■ Exercise data ■
+---+
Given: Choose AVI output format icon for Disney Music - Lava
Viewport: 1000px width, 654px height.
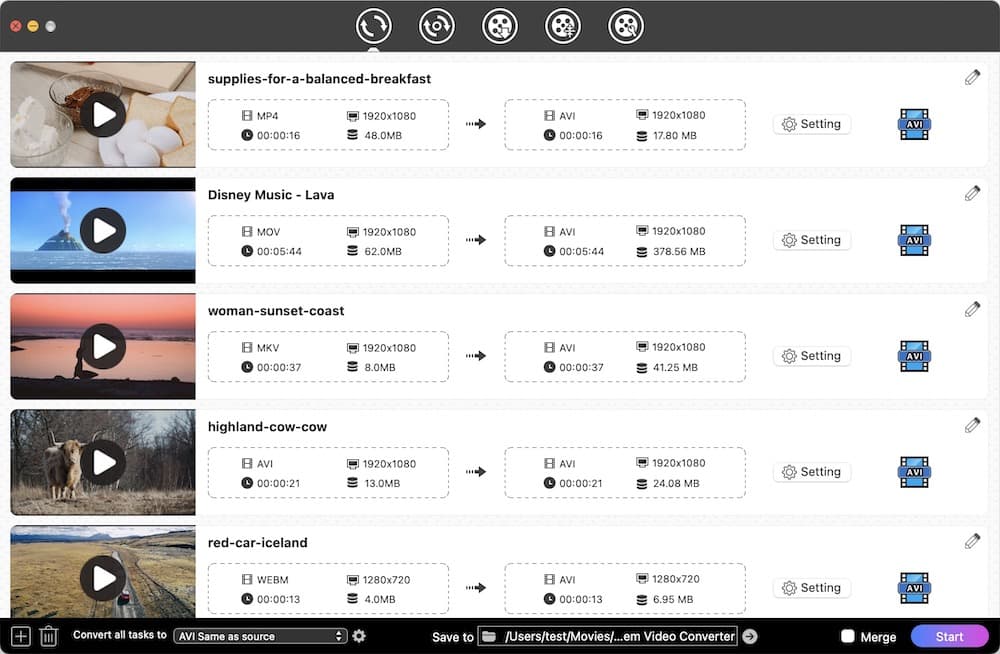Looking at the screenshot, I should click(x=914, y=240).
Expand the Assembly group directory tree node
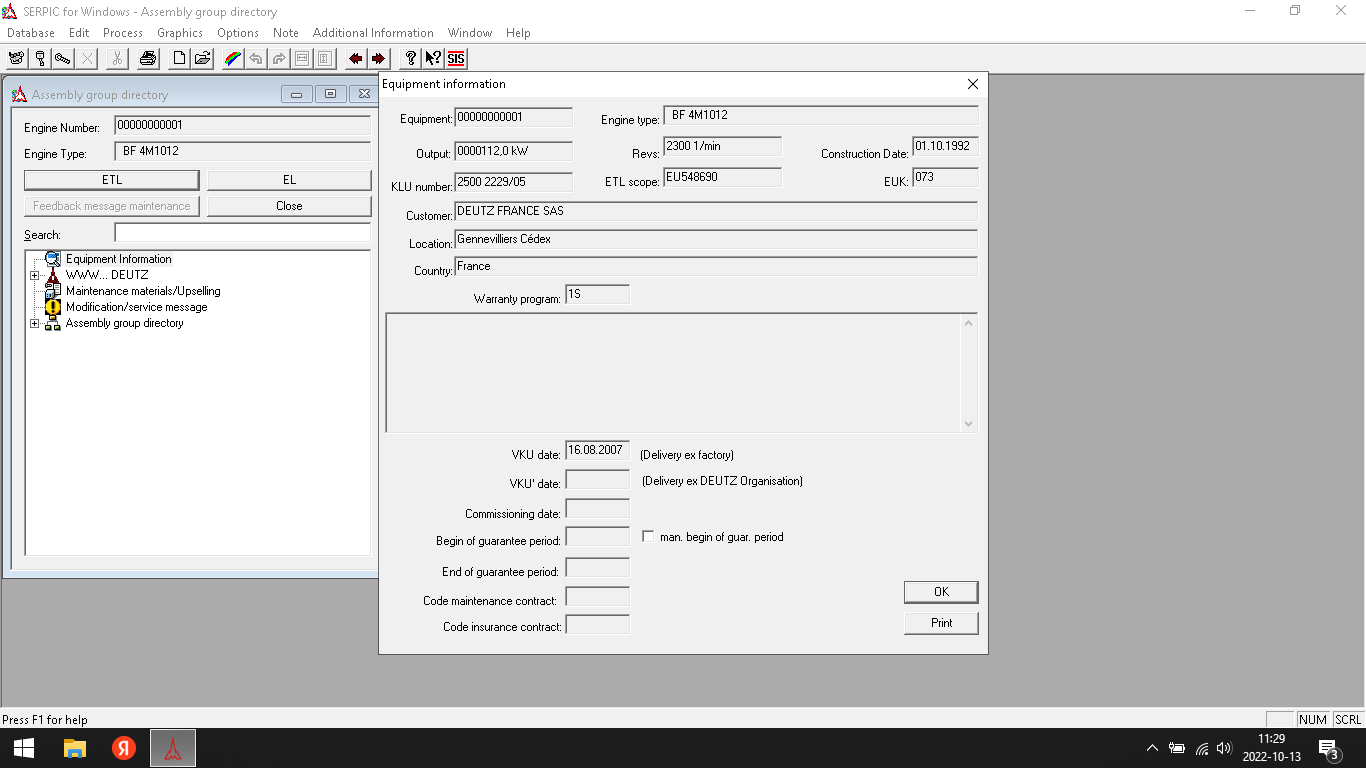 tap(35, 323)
+---+
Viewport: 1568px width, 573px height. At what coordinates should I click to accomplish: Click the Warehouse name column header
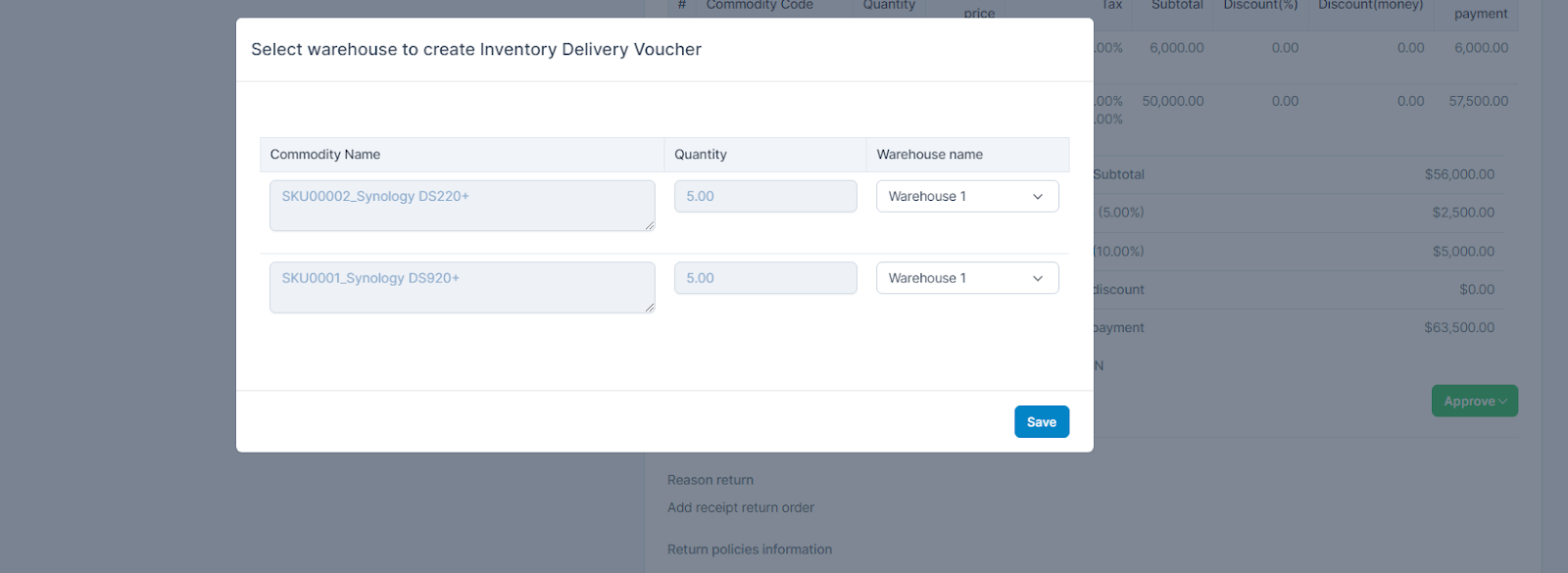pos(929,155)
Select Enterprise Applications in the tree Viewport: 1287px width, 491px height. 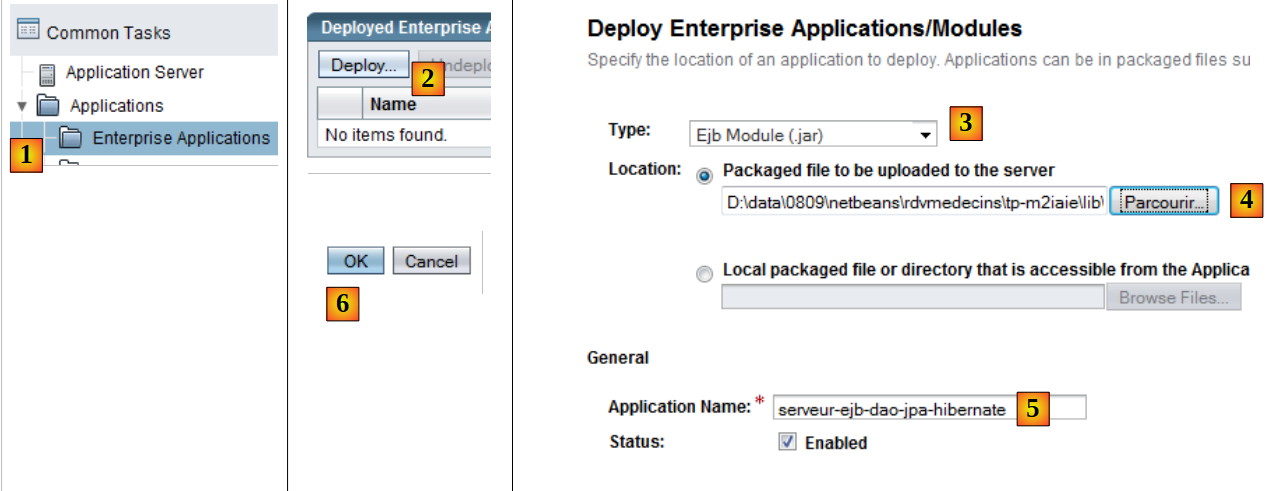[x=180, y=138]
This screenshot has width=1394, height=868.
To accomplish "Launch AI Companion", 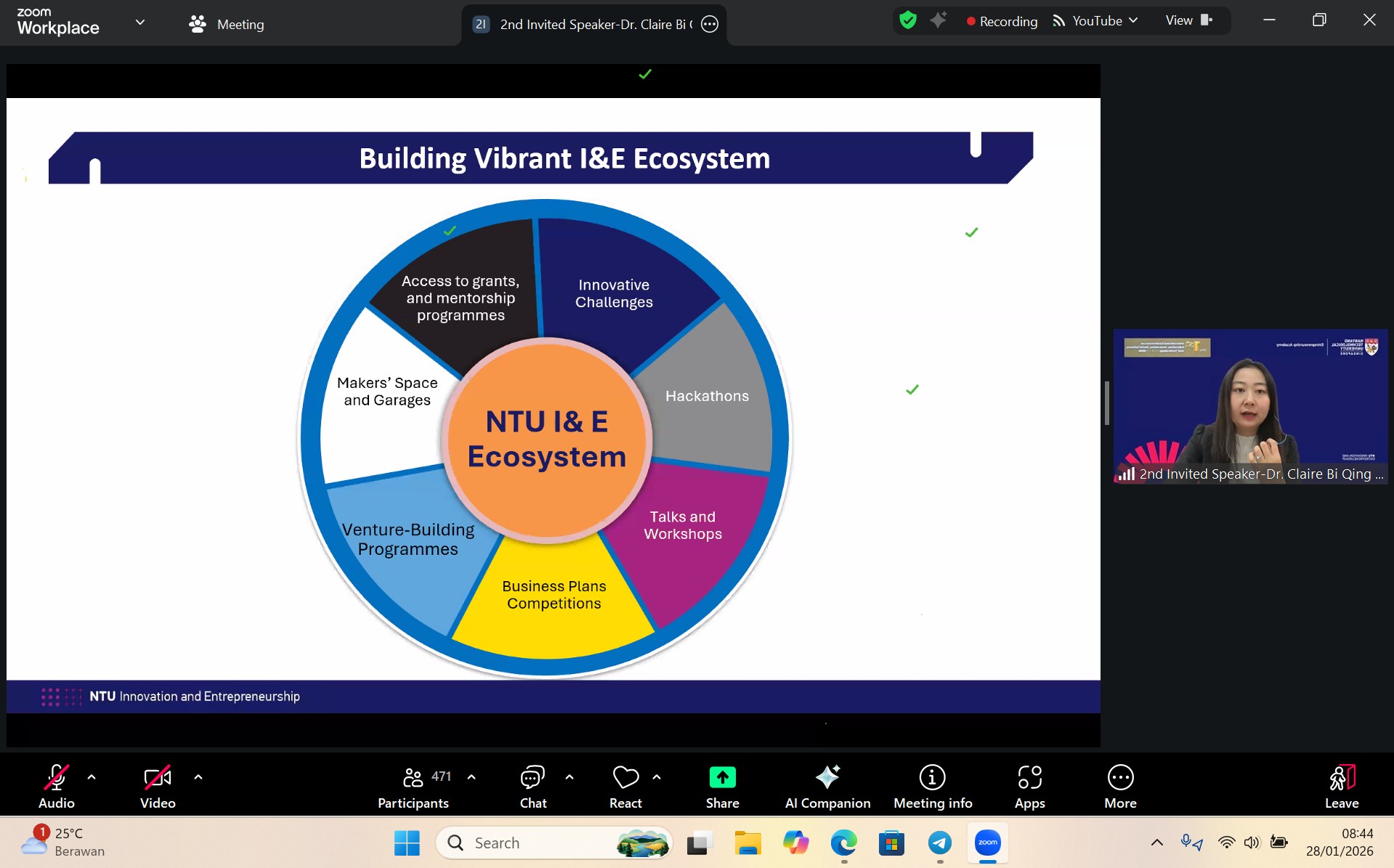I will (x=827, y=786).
+---+
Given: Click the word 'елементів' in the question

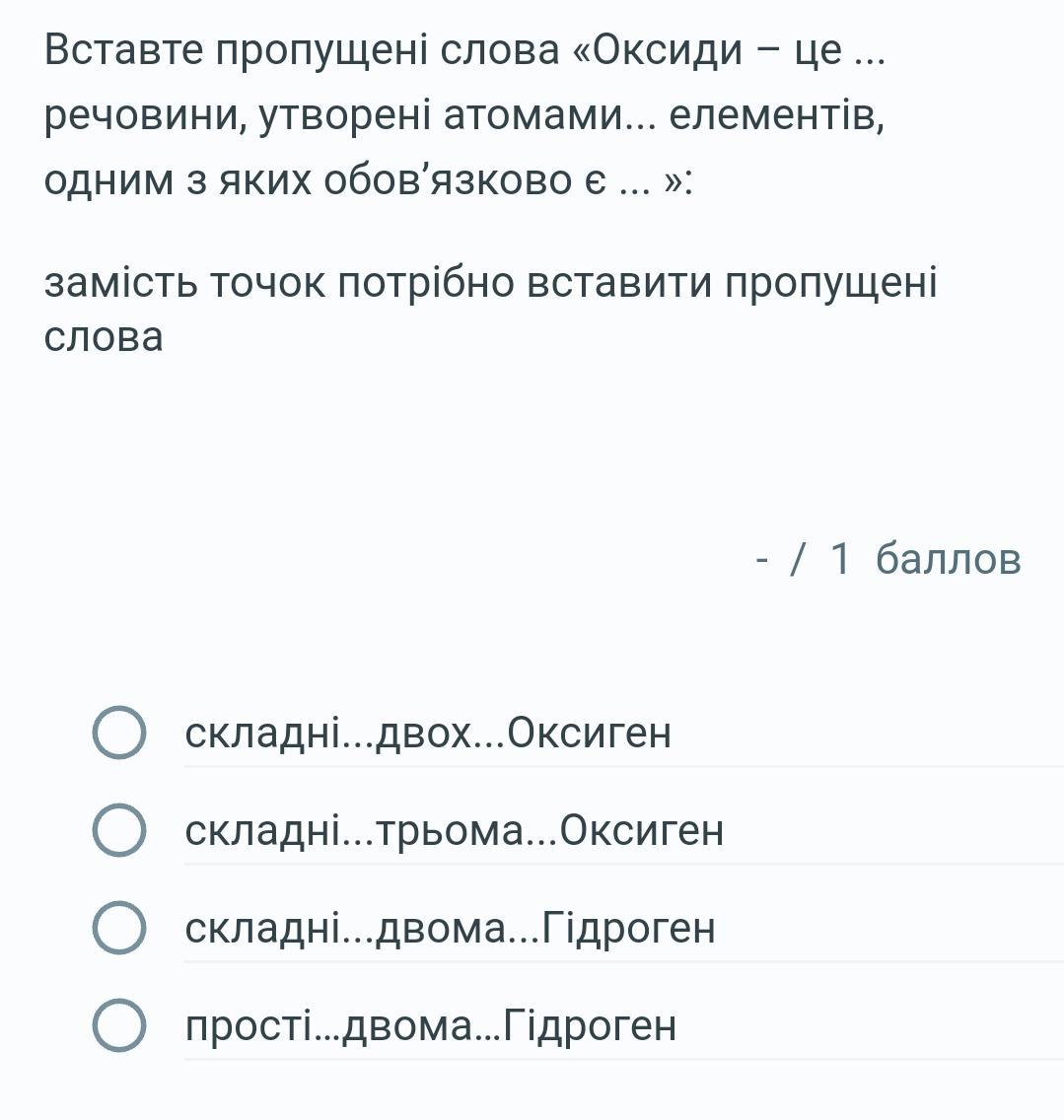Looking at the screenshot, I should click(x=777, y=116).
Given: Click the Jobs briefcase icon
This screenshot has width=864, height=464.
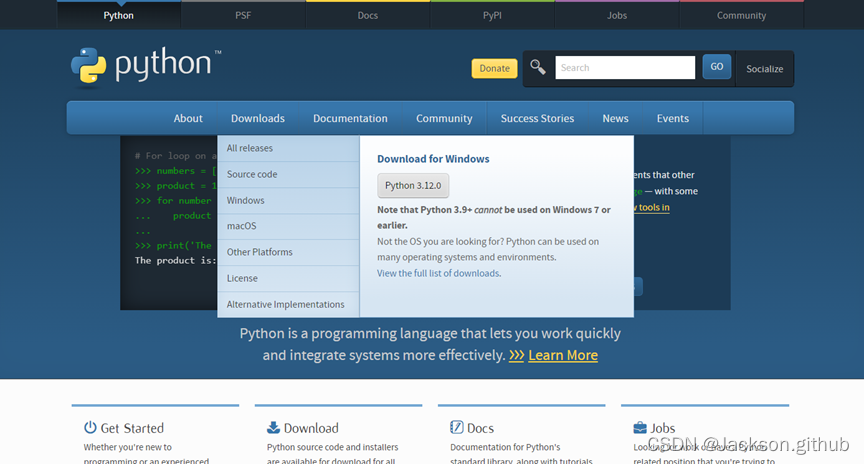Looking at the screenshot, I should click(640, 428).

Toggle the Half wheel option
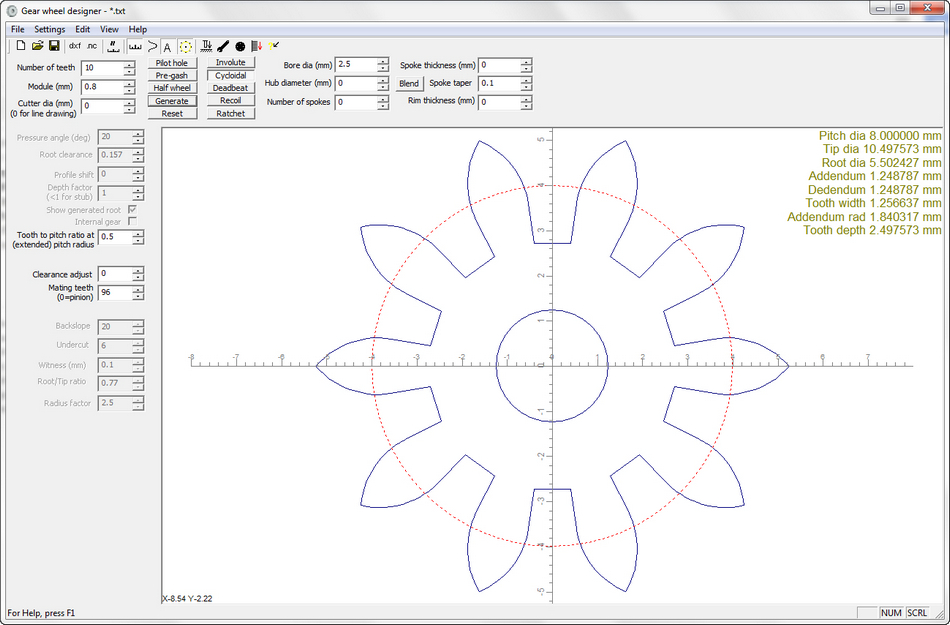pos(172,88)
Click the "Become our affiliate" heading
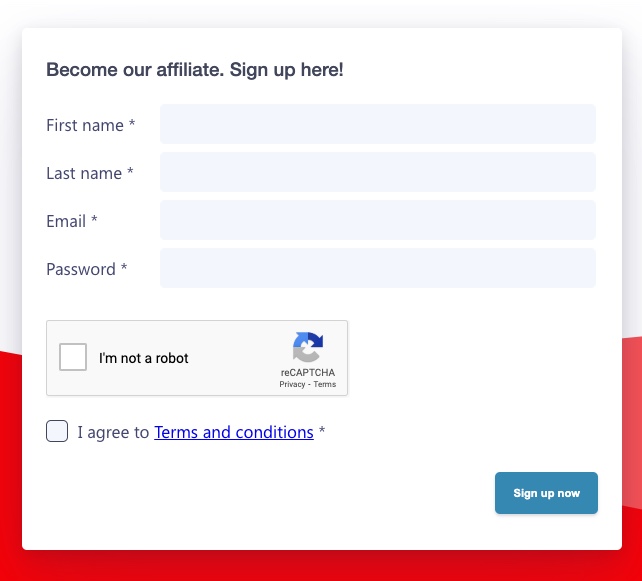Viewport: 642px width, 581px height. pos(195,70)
+---+
■ Problem details ■
Copy each line in the entries above where the word "icon" shows up.

■ Reply to the task ■
Given: Choose AVI output format icon for Disney Music - Lava
Given: Click the Jobs briefcase icon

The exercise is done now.